The willingness of BU students to come forward reporting assaults when they had been in bars or at parties — situations in which blame for an assault can easily, but wrongly, shift to the victim — is encouraging. Reporting a crime is the first step toward ensuring a victim’s own recovery. Each report is also a service to the victim’s peers, who might be potential victims of future assaults.
By raising police awareness and receptivity to reports, making administrators reconsider the punishment for alcohol violations in light of assault reports, forcing the university to take a hard, honest look at assault and, most importantly, informing fellow students of the risks around them through anonymous stories, alleged victims can help their peers and even aid law enforcement searching for sexual predators. According to the Boston Area Rape Crisis Center, rape tends to be a recidivist crime, and each perpetrator commits an average of seven assaults.

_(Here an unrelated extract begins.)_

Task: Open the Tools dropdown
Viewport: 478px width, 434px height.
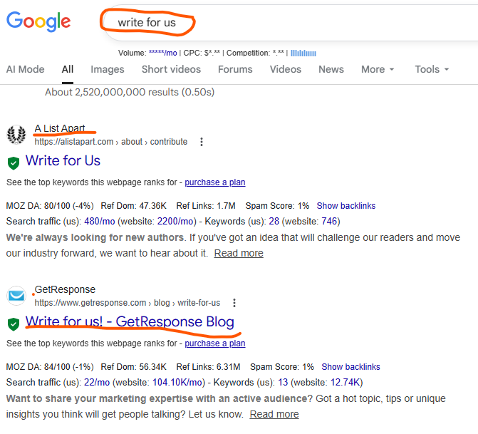Action: point(432,69)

Every student on campus must remain vigilant in the face of an apparent increase in assaults. Safety tips are all too familiar to students on college campuses, and yet sexual assault cases continue to happen. We must all heed the warnings of administrators and awareness groups and follow common-sense practices, for ourselves and our peers. In social situations, women and men must support each other and watch to make sure friends are in safe situations. The safety of our peers demands awareness and commonsense habits for group safety in social situations.